La modernité est toujours présente aussi chez Monet et dans son tableau Lordship lane station la locomotive noire simpose à toute la nature environnante. Là encore, Monet exprime sa facination pour le train, mais aussi sur la manière dont la ville prend le pas sur la campagne. Il avait déjà traité de thème à plusieurs reprises comme dans le « Pont d’Argenteuil », mais ici il s’en prend au paysage anglais, au cours de son séjour des années 1870. Cette station de train, Lordship lane était celle qui amenait la gentry anglaise à Cristal Palace, la magnifique serre construite sous la reine Victoria.

L’un des fleurons de la galerie est évidemment un bar aux Folies Bergères de Manet. Une jeune fille lasse et fatigée regarde le public d’un air désabusé. On a arrangé son décolleté pour qu’il attire le consommateur. Derrière, dans le reflet du miroir, Manet a brossé une magnifique nature morte dont les sujets principaux sont des bouteilles de champagne.
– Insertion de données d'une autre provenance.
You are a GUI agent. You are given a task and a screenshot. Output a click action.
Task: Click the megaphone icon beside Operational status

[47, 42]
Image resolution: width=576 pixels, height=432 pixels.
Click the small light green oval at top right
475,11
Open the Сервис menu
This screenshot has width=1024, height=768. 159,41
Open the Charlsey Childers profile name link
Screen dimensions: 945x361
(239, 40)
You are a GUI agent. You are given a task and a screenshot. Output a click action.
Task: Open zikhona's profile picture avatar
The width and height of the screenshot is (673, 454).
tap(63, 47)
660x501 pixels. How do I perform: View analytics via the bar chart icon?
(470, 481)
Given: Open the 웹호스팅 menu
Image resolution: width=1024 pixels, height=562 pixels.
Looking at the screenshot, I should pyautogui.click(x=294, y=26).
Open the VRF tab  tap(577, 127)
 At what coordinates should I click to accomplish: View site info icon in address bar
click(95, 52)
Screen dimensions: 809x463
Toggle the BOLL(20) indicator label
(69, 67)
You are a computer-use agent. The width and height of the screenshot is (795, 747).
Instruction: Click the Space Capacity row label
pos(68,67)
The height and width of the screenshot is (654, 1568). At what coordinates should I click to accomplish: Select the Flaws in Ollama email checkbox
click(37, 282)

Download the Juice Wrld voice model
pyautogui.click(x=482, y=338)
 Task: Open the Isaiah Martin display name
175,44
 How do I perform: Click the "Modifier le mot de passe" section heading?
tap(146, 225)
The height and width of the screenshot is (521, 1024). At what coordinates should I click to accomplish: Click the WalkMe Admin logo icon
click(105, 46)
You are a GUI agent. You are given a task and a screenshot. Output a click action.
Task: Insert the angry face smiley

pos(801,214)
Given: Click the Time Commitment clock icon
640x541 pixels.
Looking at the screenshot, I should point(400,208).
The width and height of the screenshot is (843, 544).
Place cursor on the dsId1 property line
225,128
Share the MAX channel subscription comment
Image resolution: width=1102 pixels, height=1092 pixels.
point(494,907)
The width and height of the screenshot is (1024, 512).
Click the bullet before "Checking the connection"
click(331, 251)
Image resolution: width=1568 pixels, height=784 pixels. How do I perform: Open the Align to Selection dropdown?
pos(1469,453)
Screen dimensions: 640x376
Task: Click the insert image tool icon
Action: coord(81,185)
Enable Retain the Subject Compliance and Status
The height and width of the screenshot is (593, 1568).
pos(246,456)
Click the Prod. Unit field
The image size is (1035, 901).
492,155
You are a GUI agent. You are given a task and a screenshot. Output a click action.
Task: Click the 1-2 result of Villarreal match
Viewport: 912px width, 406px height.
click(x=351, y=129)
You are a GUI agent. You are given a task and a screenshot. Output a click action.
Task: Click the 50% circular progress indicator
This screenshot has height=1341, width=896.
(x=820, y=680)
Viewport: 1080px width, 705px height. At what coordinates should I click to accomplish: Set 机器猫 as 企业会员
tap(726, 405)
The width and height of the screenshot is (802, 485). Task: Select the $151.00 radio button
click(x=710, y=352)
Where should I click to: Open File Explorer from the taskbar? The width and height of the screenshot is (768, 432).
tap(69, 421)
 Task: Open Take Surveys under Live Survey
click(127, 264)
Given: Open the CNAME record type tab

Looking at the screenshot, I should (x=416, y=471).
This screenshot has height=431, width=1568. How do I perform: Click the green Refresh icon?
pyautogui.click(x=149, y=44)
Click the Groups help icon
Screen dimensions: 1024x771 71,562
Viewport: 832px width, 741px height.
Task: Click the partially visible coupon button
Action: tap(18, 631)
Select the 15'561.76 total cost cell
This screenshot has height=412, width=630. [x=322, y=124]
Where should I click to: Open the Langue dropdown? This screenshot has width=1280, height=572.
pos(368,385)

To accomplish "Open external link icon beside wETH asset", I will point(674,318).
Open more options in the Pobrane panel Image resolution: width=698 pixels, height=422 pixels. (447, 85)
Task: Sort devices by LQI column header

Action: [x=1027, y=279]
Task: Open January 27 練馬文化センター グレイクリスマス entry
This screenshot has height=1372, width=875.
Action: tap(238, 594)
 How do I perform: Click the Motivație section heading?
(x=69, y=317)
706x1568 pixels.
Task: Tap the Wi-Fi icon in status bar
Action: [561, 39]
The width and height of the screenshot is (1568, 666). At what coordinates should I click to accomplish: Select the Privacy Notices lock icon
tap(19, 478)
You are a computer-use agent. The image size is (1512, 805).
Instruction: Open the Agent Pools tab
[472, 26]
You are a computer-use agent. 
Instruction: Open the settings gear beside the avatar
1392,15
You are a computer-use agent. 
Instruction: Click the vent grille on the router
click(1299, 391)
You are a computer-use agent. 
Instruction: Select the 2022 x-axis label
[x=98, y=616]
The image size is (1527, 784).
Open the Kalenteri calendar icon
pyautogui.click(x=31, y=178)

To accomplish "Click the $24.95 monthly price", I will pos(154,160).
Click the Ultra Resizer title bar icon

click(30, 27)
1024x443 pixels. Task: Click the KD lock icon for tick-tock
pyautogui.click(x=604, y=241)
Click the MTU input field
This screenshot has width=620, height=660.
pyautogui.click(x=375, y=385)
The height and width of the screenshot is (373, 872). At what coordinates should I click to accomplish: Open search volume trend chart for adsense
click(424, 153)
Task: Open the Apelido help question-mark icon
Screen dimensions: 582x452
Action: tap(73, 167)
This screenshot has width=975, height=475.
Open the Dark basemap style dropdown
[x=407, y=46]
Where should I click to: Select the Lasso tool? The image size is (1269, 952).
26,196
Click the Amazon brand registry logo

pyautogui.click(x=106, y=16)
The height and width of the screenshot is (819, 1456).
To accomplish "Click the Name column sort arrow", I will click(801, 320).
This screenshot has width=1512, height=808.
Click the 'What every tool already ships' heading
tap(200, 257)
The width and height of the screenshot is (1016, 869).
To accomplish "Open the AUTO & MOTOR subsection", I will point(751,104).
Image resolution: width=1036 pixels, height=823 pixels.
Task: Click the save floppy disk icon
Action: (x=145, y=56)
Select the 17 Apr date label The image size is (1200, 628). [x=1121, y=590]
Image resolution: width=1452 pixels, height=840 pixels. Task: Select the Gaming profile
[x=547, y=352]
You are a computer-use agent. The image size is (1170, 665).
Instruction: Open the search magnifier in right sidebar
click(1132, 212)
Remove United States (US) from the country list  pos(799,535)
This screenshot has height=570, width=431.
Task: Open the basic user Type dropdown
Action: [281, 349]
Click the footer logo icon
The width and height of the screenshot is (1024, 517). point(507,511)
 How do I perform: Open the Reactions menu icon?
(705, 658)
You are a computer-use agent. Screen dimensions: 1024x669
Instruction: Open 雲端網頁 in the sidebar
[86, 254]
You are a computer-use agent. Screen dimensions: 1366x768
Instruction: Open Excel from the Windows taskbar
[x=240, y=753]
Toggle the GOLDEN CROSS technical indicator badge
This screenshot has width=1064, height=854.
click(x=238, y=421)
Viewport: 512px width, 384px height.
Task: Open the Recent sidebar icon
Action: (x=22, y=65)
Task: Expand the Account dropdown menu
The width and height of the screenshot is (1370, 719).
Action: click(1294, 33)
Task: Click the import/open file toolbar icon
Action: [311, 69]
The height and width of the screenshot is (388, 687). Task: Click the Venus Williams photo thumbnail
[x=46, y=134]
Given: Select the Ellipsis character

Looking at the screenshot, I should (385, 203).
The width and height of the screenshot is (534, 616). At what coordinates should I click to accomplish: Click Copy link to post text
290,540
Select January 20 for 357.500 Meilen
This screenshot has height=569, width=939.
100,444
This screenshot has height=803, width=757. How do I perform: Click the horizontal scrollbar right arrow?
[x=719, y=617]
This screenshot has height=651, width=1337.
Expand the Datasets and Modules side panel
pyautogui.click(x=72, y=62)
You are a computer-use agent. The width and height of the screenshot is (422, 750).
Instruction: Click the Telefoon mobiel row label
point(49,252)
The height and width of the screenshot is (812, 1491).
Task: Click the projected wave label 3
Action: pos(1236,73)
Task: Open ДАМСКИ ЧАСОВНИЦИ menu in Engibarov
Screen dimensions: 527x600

L’artiste évoque à merveille  l’ambiance de cette grande salle avec son capharnaüm de petites lumières et de scintillement.

Cette solitude se confirme dans la toile de Gauguin Te Riroia (le Rêve) peint durant son second séjour à Tahiti. Deux femmes seules et pensives, regardent un enfant dormir. La pièce dans laquelle elles sont assises en tailleur est close et sur les murs, on devine les sculptures sur bois.  Gauguin les a réalisé dans sa propre maison, « la maison du jouir ». Les couleurs verdâtres donnent un éclat saturé sur le visage las de ses femmes qui ne communiquent pas. Et ce choix esthétique contribue à accentuer le malaise. Mais les larges aplats de couleurs et l’équilibre des formes placent cette toiles dans l’une des réalisations les plus abouties de sa période haïtienne.

De magnifiques toiles modernes

On admirera également Never more du même Gauguin. Ici c’est sa compagne que le peintre choisit de représenter. Elle est allongée et regarde dans le vide, alors que derrière elle, des femmes discutent et laissent présager une transaction malsaine. Le corbeau qui surveille son lit confirme cette mauvaise augure. Curieusement le beau portrait de cette jeune femme de 14 ans voisine avec la superbe tête de Mette, première femme de Gauguin, qui lui avait donné 5 enfants, et qui, délaissée par le peintre, était repartie au Danemark vivre avec sa famille et les enfants qu’elle éleva seule.

La qualité du marbre, la licité de la peau, la franchise du regard et les pureté des lignes du menton et des joues, et le caractère globalement classique de cette sculpture émerveillent et étonnent à la fois, quand on sait que Gauguin sculpta par la suite des reliefs primitifs qui n’auront rien à voir avec cette esthétique occidentale.

Le troisième étage offre une collection intéressante de peintres expressionnistes et moderniste. A commencer par le remarqualbe portrait de Dolly de Van Dongen, portrait de la fille qu’il eut avec sa compagne Guus Pretinger. La présence de cette enfant au milieu des paysages de Vlaminck est très forte. Van Dongen montre aussi ce qu’il faisait avant de répéter les portraits de femmes fatales des années 30: une peinture pure, sans concession, marquée d’un sens du dessin robuste et d’une force de couleur évidente.

La galerie Courtauld de Londres. Ouverture du lundi au vendredi de 10h à 18h.